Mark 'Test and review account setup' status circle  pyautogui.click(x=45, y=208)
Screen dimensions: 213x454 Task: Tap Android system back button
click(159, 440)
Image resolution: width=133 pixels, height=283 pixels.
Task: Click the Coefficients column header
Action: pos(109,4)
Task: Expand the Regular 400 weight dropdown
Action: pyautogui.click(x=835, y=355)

**ACTIVITY**:
Copy down the material exactly as written.

**SOLUTION TO THE PROBLEM**:
Mark 'Test and review account setup' status circle  pyautogui.click(x=45, y=208)
Screen dimensions: 213x454 Task: Tap Android system back button
click(159, 440)
Image resolution: width=133 pixels, height=283 pixels.
Task: Click the Coefficients column header
Action: pos(109,4)
Task: Expand the Regular 400 weight dropdown
Action: pyautogui.click(x=835, y=355)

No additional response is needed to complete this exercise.